Directions: Print word for word the records from the line containing "Instruction: Expand the" through the end.

▬▬▬

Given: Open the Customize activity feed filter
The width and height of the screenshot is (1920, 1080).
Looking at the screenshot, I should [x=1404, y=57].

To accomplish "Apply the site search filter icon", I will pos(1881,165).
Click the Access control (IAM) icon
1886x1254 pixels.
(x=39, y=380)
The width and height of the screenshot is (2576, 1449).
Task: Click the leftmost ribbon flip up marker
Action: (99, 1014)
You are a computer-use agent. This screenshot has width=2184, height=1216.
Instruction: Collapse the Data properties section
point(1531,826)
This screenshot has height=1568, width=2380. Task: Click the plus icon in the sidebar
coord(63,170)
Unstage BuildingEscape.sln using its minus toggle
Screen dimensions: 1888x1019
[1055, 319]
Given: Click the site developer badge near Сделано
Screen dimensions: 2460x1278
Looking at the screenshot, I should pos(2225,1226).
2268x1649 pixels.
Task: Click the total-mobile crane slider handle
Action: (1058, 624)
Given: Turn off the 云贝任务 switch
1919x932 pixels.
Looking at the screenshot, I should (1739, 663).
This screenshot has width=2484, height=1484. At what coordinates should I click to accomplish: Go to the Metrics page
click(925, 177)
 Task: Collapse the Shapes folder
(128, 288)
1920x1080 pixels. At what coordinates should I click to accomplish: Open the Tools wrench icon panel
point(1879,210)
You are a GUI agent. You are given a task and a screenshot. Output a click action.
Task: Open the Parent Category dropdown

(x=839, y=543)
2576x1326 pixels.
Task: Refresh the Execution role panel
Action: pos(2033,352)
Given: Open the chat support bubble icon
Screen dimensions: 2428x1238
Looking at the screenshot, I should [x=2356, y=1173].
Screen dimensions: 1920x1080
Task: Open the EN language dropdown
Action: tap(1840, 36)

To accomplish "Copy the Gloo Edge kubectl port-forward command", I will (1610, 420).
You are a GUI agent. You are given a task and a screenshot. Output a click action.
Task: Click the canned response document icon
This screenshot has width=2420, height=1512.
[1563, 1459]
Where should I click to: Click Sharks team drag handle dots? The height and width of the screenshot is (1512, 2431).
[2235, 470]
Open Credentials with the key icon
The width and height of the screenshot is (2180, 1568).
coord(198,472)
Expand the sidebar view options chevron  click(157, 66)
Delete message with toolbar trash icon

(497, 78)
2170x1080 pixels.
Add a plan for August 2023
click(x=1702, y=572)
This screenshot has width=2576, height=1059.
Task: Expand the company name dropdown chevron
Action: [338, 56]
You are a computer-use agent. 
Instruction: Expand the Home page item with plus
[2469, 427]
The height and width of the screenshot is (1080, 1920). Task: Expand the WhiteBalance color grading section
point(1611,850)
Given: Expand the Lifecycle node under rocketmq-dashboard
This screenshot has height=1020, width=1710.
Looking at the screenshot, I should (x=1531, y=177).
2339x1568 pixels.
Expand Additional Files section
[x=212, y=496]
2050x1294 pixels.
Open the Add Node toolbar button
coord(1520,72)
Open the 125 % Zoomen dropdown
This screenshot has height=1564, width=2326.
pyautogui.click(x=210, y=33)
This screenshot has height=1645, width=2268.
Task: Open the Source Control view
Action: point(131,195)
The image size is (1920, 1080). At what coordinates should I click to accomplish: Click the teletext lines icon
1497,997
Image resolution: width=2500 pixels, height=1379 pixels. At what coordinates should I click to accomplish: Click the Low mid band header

▬▬▬

Result of this task:
Instruction: Expand the Home page item with plus
[2469, 427]
The height and width of the screenshot is (1080, 1920). Task: Expand the WhiteBalance color grading section
point(1611,850)
Given: Expand the Lifecycle node under rocketmq-dashboard
This screenshot has height=1020, width=1710.
Looking at the screenshot, I should (x=1531, y=177).
2339x1568 pixels.
Expand Additional Files section
[x=212, y=496]
2050x1294 pixels.
Open the Add Node toolbar button
coord(1520,72)
Open the 125 % Zoomen dropdown
This screenshot has height=1564, width=2326.
pyautogui.click(x=210, y=33)
This screenshot has height=1645, width=2268.
Task: Open the Source Control view
Action: point(131,195)
The image size is (1920, 1080). At what coordinates should I click to accomplish: Click the teletext lines icon
1497,997
Image resolution: width=2500 pixels, height=1379 pixels. At what coordinates should I click to accomplish: Click the Low mid band header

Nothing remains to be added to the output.